## TEXT
# # #

CFI Rentals Pty Ltd v Roussos[2017] QCA 308

 

SUPREME COURT OF QUEENSLAND

 

CITATION:

CFI Rentals Pty Ltd v Roussos & Anor [2017] QCA 308

PARTIES:

CFI RENTALS PTY LTD
ACN 166 603 578
(appellant)
v
MICHAEL IVON ROUSSOS
(first respondent)
JULIA KATHERINE GARDINER
(second respondent)

FILE NO/S:

Appeal No 5951 of 2017

DC No 4837 of 2016

DIVISION:

Court of Appeal

PROCEEDING:

General Civil Appeal

Application to adduce further evidence

ORIGINATING COURT:

District Court at Brisbane – [2017] QDC 128 (Farr SC DCJ)

DELIVERED ON:

15 December 2017

DELIVERED AT:

Brisbane

HEARING DATE:

1 November 2017

JUDGES:

Fraser and Philippides and McMurdo JJA

ORDERS:

  1. The appeal is allowed.
  2. The orders made on 17 May 2017 are set aside.
  3. The costs of the hearing below are reserved.
  4. The respondents are to pay the appellant’s costs of the appeal.
  5. The respondents are granted a certificate under the Appeal Costs Fund Act 1974 (Qld) confined to the costs payable by the respondents to the appellant as the costs of the appeal.

CATCHWORDS:

GUARANTEE AND INDEMNITY – ACTIONS AGAINST SURETY – GENERALLY – OTHER CASES – where the appellant and the first respondent entered into a guarantee in relation to a lease and an associated loan agreement – where the first and second respondents were joint tenants and tenants in common over two parcels of land – where the appellant alleged that the first respondent was in default and  sought a declaration that it held an equitable charge over the first respondent’s interest in the land – where the primary judge found that it was a necessary precondition for the creation of an equitable charge that a demand had been made – where the primary judge found that no demand had been made – where the respondents had not sought an order dismissing the originating application – whether there was a denial of procedural fairness – whether the primary judge erred in dismissing the originating application on the basis that no demand had been made

GUARANTEE AND INDEMNITY – ACTIONS AGAINST SURETY – GENERALLY – OTHER CASES – where the respondents contended that circumstances arose following the making of orders by the primary judge which justified the dismissal of the originating application – where the first respondent sought leave to adduce affidavit evidence that he had been served with New South Wales District Court proceedings in the name of a different company but which related to the guarantee – where those proceedings were discontinued within weeks after service – where the parties assumed that the guarantee and loan agreement were entered into with the actual authority of that other company as an undisclosed principal – whether the commencement of the other proceedings by the company to enforce its rights as an undisclosed principal amounted to an election that permanently brought to an end the rights of the appellant to prosecute its appeal – whether the respondents were prejudiced by the existence of two proceedings against them

Appeal Costs Fund Act 1973 (Qld), s 15

Atkinson v Cotesworth (1825) 3 B & C 647; 107 ER 873; [1825] EngR 389, considered

CFI Rentals Pty Ltd v Roussos & Anor [2017] QDC 128, reversed

Goldsmith v Macquarie Leasing Pty Ltd [2013] VSC 332, considered

IVI Pty Ltd v Baycrown Pty Ltd [2007] 1 Qd R 428; [2006] QCA 461, considered

Maynegrain Pty Ltd v Compafina Bank [1982] 2 NSWLR 141, considered

Sadler v Leigh (1815) 4 Camp 195; 171 ER 63; [1815] EngR 761, considered

COUNSEL:

D D Keane for the appellant

P E O'Brien for the respondents

SOLICITORS:

SLF Lawyers for the appellant

Shand Taylor for the respondents

  1. THE COURT:  The appellant brought an originating application seeking a declaration that it had an equitable charge over the interest of the first respondent in land and improvements at Westlake and at Surfers Paradise, pursuant to a signed Secured Guarantee between the appellant and the first respondent dated 13 May 2016 (the guarantee).  It also sought orders for the appointment of statutory trustees under the Property Law Act 1974 (Qld) and other ancillary orders.  The first and second respondents are the registered owners as joint tenants of the land and improvements at Westlake and as tenants in common of the land and improvements at Surfers Paradise.  The guarantee was given concerning the obligations of Zetland Fitness Management Pty Ltd (Zetland) under a loan agreement with the appellant and an associated agreement for the lease of gym equipment from the appellant.

# # #

## DATA SHOWN
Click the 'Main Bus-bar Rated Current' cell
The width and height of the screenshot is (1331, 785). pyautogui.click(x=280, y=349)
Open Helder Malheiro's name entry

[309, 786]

# # #

## SET PROBLEM 1
Translate this sentence from the court judgment into Spanish: "It also sought orders for the appointment of statutory trustees under the Property Law Act 1974 (Qld) and other ancillary orders."
## SET PROBLEM 2
For each statement, answer yes or no according to the court judgment, and quote the words of the judgment that settle it.
(a) The appeal was heard on 1 November 2017.
(b) The respondents were ordered to pay the appellant's costs of the appeal.
(c) The guarantee between the appellant and the first respondent was dated 13 May 2017.
## SET PROBLEM 3
Continue the court judgment from the point where it stops.

## EXERCISE OUTPUT 1
También solicitó órdenes para el nombramiento de fideicomisarios legales en virtud de la Property Law Act 1974 (Qld) y otras órdenes accesorias.

## EXERCISE OUTPUT 2
(a) Yes: "1 November 2017"
(b) Yes: "The respondents are to pay the appellant’s costs of the appeal."
(c) No: "dated 13 May 2016"

## EXERCISE OUTPUT 3
  2. The primary judge held that, upon the proper construction of the guarantee, no amount could be due and owing by the first respondent to the appellant until it had been demanded from the first respondent.  As there had been no demand which was proved by the appellant’s evidence, his Honour concluded that the appellant had not established an entitlement to any of the relief which it had sought.  His Honour ordered that the appellant’s proceeding in its entirety be dismissed, although the respondents had submitted only that the case should go to trial in the usual way.  The appellant was ordered to pay the respondents’ costs of the proceeding.
  3. By this appeal, the appellant challenged the primary judge’s construction of the guarantee, arguing that no demand was required.  Further, it argued, in effect, that it was denied procedural fairness by the dismissal of its proceeding after a hearing in which no such order had been sought by the respondents.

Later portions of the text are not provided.